Literature Review

In-Hospital Statin Treatment May Improve Survival After Hemorrhagic Stroke



Patients with hemorrhagic stroke who are treated with a statin in the hospital may be significantly more likely to survive than those who are not, according to a study published online ahead of print September 22 in JAMA Neurology. In a previous study, the researchers found that cholesterol-lowering statins can improve survival in patients with ischemic stroke.

“Previous research has suggested that treating patients with statins after they suffer hemorrhagic stroke may increase their long-term risk of continued bleeding,” said lead author Alexander Flint, MD, PhD, a neurologist at the Kaiser Permanente Department of Neuroscience in Redwood City, California. “Yet the findings of our study suggest that stopping statin treatments for these patients may carry substantial risks.”

Statins and Intracerebral Hemorrhage
The study included 3,481 individuals older than 50 who were admitted to any of 20 Kaiser Permanente hospitals in northern California with a hemorrhagic stroke between January 2002 and December 2011. Patients with prior qualifying intracerebral hemorrhage during the study period and those whose prestroke outpatient statin use could not be determined accurately were excluded from the study.

The study’s main outcomes were 30-day survival and discharge to home or inpatient rehabilitation facility. Patients were observed for 30 days from the date of admission or until death. No patients were lost to follow-up.

The investigators gathered information about statin use before and during hospitalization from electronic pharmacy records and inpatient order information included in electronic medical records. Inpatient statin use was defined as occurring when a physician ordered statins for inpatient administration. Patients were identified as outpatient statin users or nonusers according to whether statin prescriptions were filled at a Kaiser Permanente pharmacy.

Statin Treatment, Survival, and Discharge Disposition
Mean age of the participants was 73.5. Approximately 50% of participants were female, 85% had hypertension, 36% had atrial fibrillation, and 25% had a history of coronary artery disease. A total of 1,194 patients were considered statin users, and 2,287 were considered nonusers.

Of the 2,321 patients who did not receive a statin as an outpatient, 425 (18.3%) received a statin as an inpatient. A total of 1,160 patients received a statin as an outpatient, and 391 (33.7%) did not receive a statin as an inpatient. The statins used by the 1,194 inpatients included lovastatin (58.3%), simvastatin (37.9%), atorvastatin (3.2%), and pravastatin sodium (0.6%). The median inpatient statin dose (in atorvastatin-equivalent dose) was 10 mg/day.

Patients treated with a statin while in the hospital were more likely to be alive 30 days after a hemorrhagic stroke than were those who were not treated with a statin (81.6% vs 61.3%, odds ratio [OR], 4.25). Patients treated with a statin while in the hospital also were more likely to be discharged to home or an acute rehabilitation facility than those who were not (51.1% vs 35.0%, OR, 2.57).

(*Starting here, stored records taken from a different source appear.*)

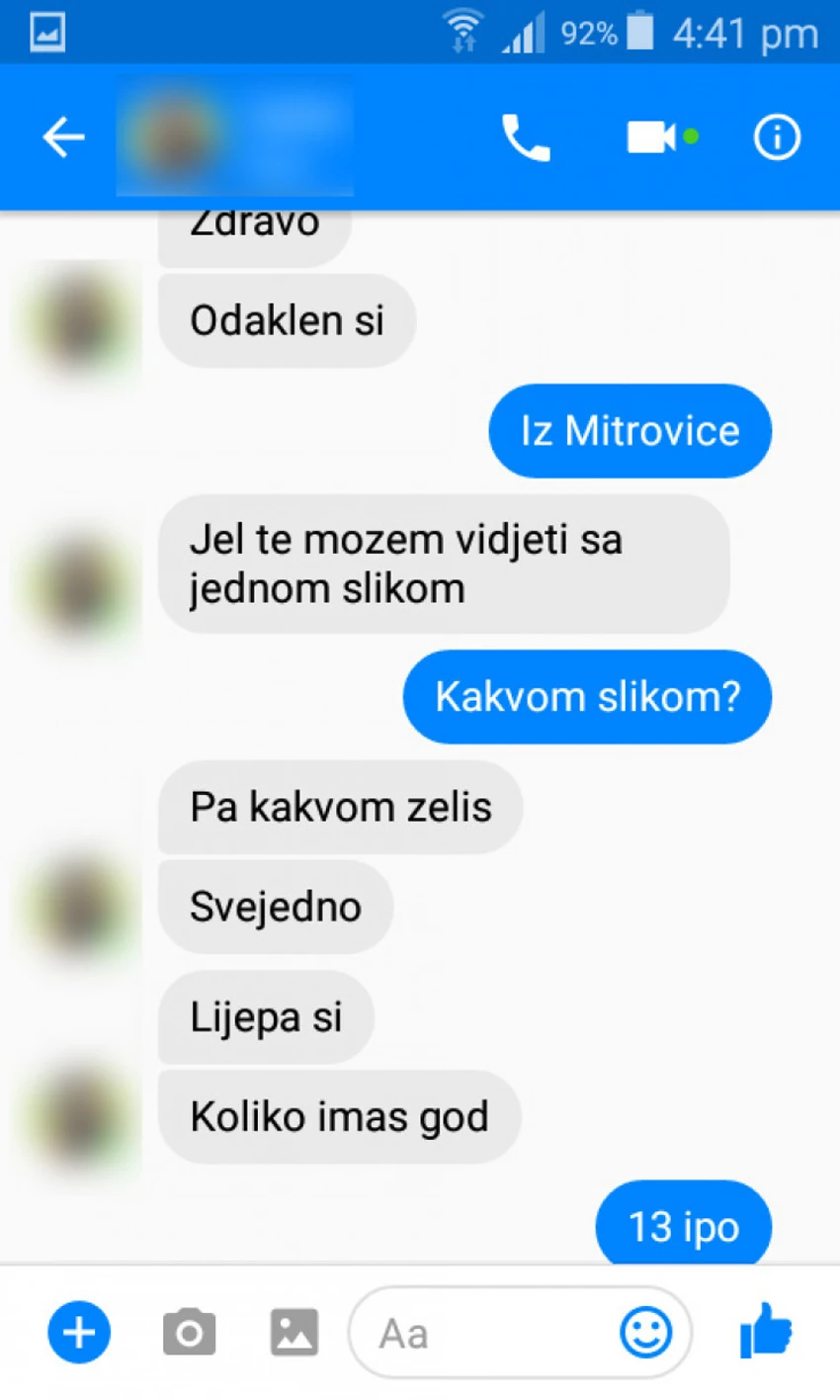Open the camera from the message bar
The width and height of the screenshot is (840, 1400).
click(189, 1333)
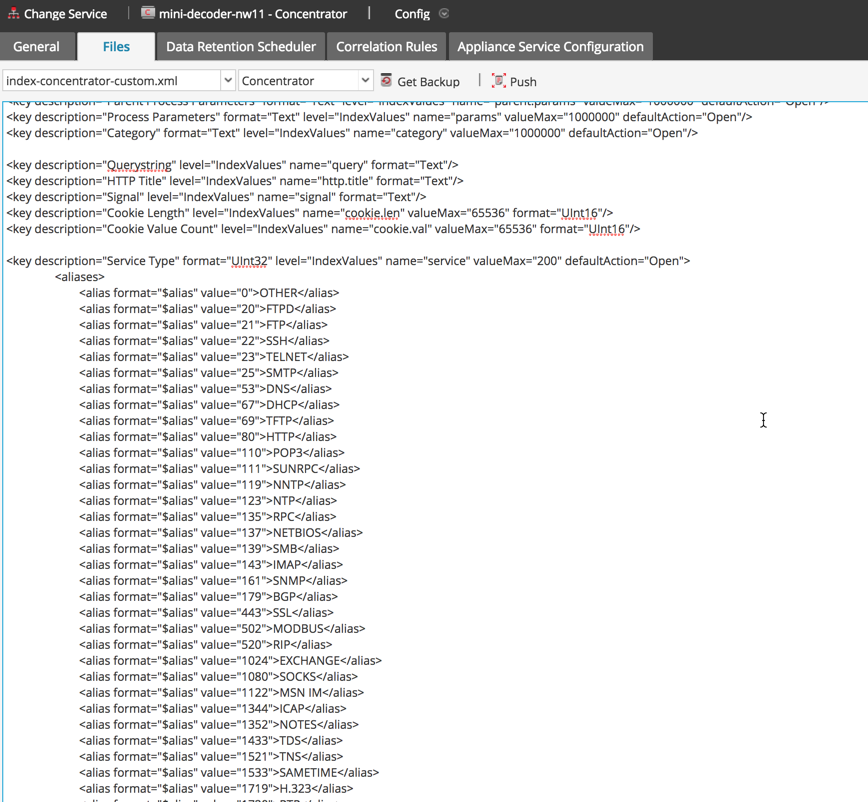
Task: Open the Data Retention Scheduler tab
Action: pos(241,47)
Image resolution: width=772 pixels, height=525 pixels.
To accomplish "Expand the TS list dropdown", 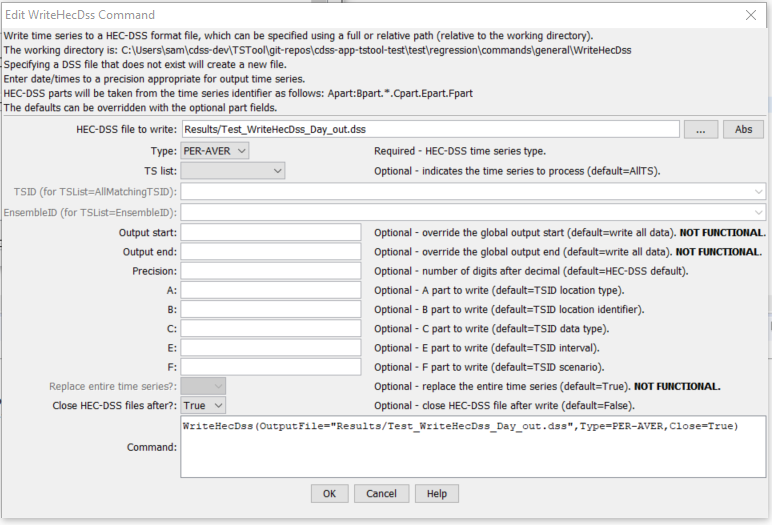I will coord(233,171).
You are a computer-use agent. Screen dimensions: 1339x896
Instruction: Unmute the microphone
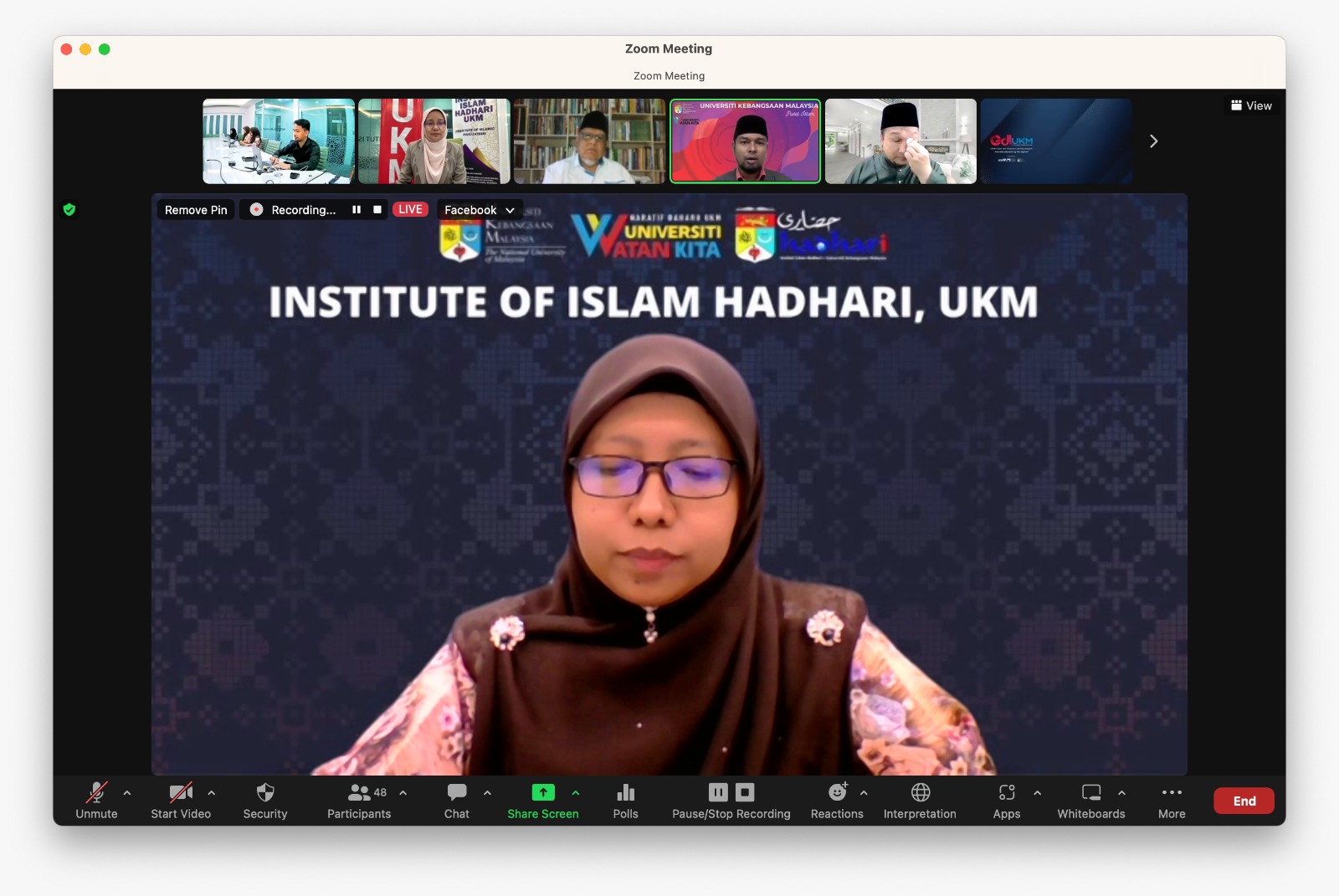pos(96,793)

Patients whose statin therapy was discontinued (ie, patients who took a statin as an outpatient before having a hemorrhagic stroke, and who did not receive a statin as an inpatient) had a mortality rate of 57.8%, compared with a mortality rate of 18.9% for patients using a statin before and during hospitalization. Patients whose statin therapy was discontinued were less likely than statin users to survive to 30 days (OR, 0.16) and were less likely than statin users to be discharged to their home or an acute rehabilitation facility (OR, 0.26).

A small proportion of patients in the cohort were treated with high-dose statins. A total of 113 patients received 40 to 80 mg/day of atorvastatin equivalent dose. This group represented 9.5% of statin users and 3.3% of the total cohort. When the researchers conducted a formal analysis of the dose–response relationship, they found increased point estimates for improved survival and discharge disposition. The observed differences were not statistically significant, however.

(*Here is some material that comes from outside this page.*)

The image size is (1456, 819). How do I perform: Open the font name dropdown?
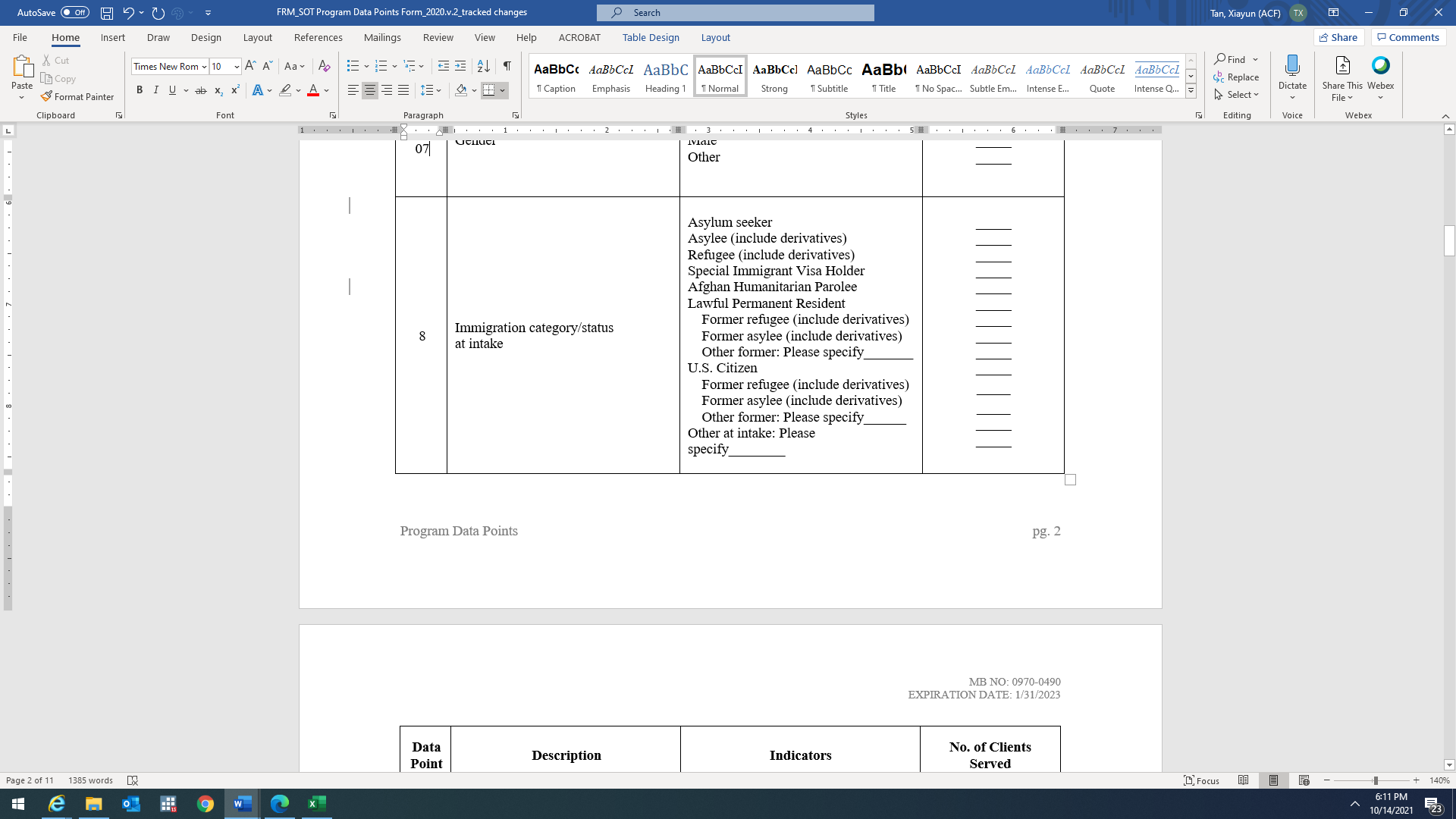pyautogui.click(x=204, y=67)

Statins May Modulate Secondary Brain Injury
“Several mechanisms have been implicated in secondary brain injury in both ischemic stroke and intracerebral hemorrhage, including excitotoxicity, oxidative stress, and inflammation, and many of these mechanisms can be modulated by statin use,” said Dr. Flint. “In addition, statin use has been associated with a reduction in the volume of perihematomal edema after intracerebral hemorrhage.”

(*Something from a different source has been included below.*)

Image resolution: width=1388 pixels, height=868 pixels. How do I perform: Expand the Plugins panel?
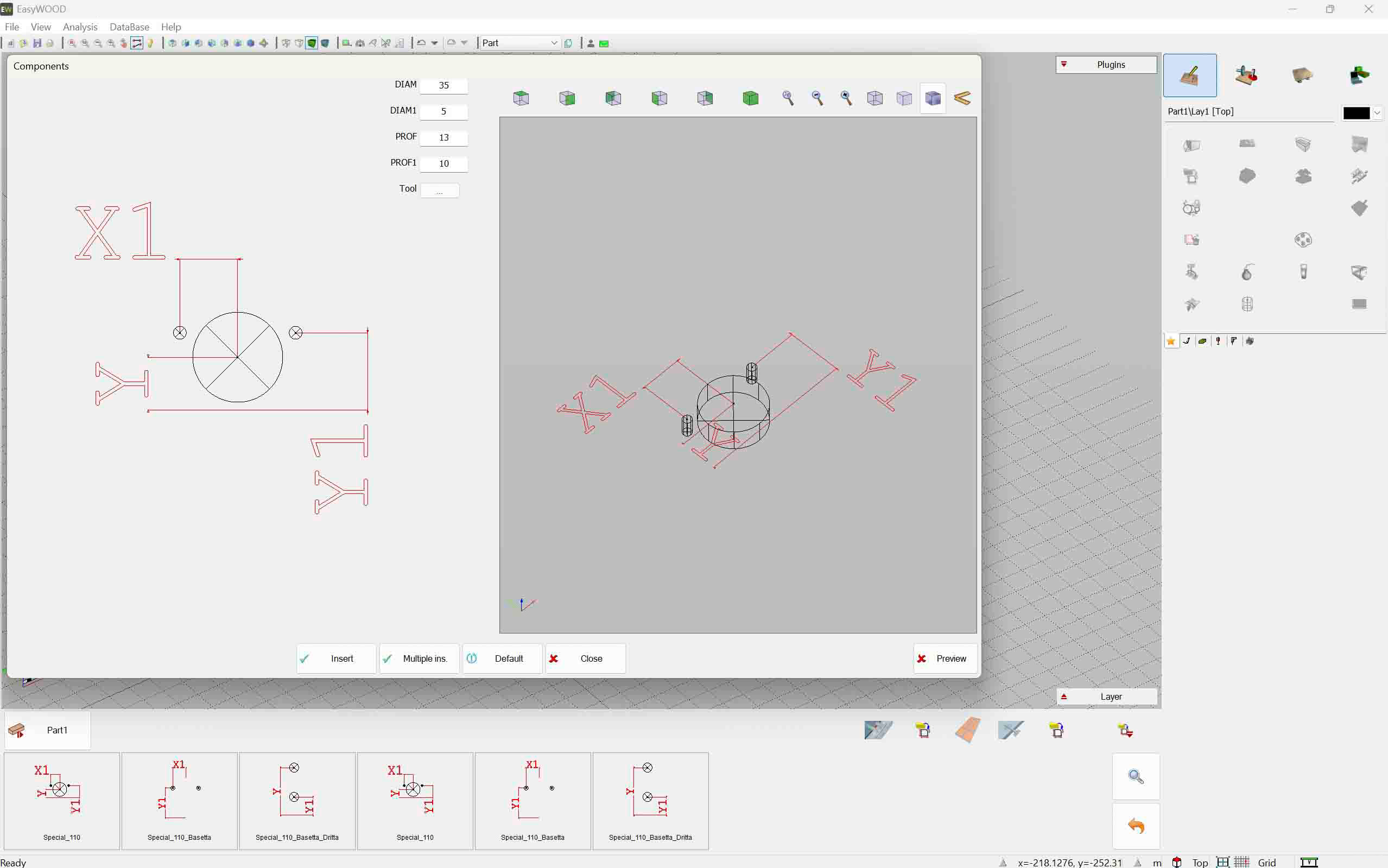[1106, 64]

The researchers concluded that statin use is strongly associated with improved outcomes after hemorrhagic stroke, and that discontinuing statin use is strongly associated with worsened outcomes after hemorrhagic stroke. “Given the association between statin cessation and substantially worsened outcomes, the risk–benefit balance of discontinuing statin therapy in the acute setting of ICH should be carefully considered,” concluded Dr. Flint.